Crafting Responses That Get Selected
Journalists select expert quotes based on specificity, credentials, and originality. Generic responses get ignored. Lead with your most specific insight — a data point, a contrarian take, or a concrete example from your experience. Include your credentials in two sentences maximum. Keep the total response under two hundred words unless the query specifically asks for detailed explanation. Always answer the actual question asked rather than pivoting to a tangential point you would prefer to discuss.
Building a Response Template System
Efficiency matters when you are responding to multiple queries daily. Build a template library organized by topic area with pre-written credential blocks, company boilerplates, and common talking points. But never send a purely templated response — always customize the core insight for each specific query. A hybrid approach using templates for structure and custom content for substance lets you respond to five or six queries per hour without sacrificing quality.

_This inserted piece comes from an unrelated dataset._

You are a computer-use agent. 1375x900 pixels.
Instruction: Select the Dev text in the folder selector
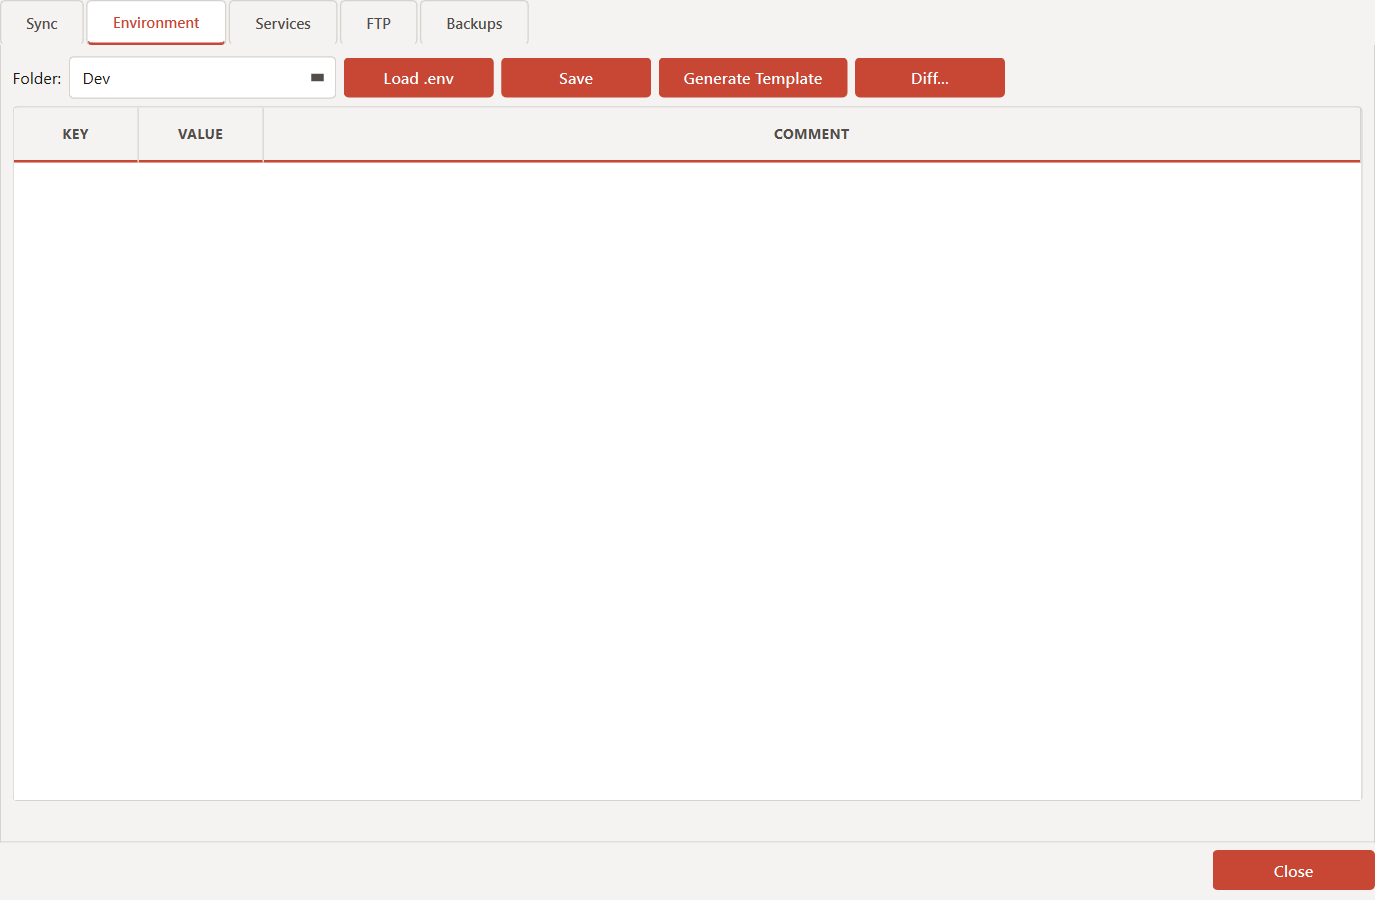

Tracking Placements and Measuring Link Value
Not every published quote includes a backlink. Track your placement ratbacklinkinclusion rate, and the domain authority of linking publications. Set up Google Alerts for your spokesperson names and brand mentions to catch placements that do not trigger email notifications. Calculate your effective cost per link by dividing time invested by placements earned. Most experienced practitioners report a placement rate of fifteen to twenty-five percent on well-targeted platforms, with links included in roughly seventy percent of placements.
Scaling Expert Source Link Building Across Clients
Agency teams can scale this approach by designating a dedicated responder who drafts quotes on behalf of multiple client experts. The expert reviews and approves responses before submission to maintain authenticity. This assembly-line approach lets a single team member manage expert sourcing for five to eight clients simultaneously. Maintain separate tracking spreadsheets for each client showing queries responded to, placements earned, and link metrics to demonstrate ongoing value.
The best time to respond to journalist queries is within the first two hours of posting. Response rates drop by roughly 60% after the four-hour mark as journalists fill their source needs.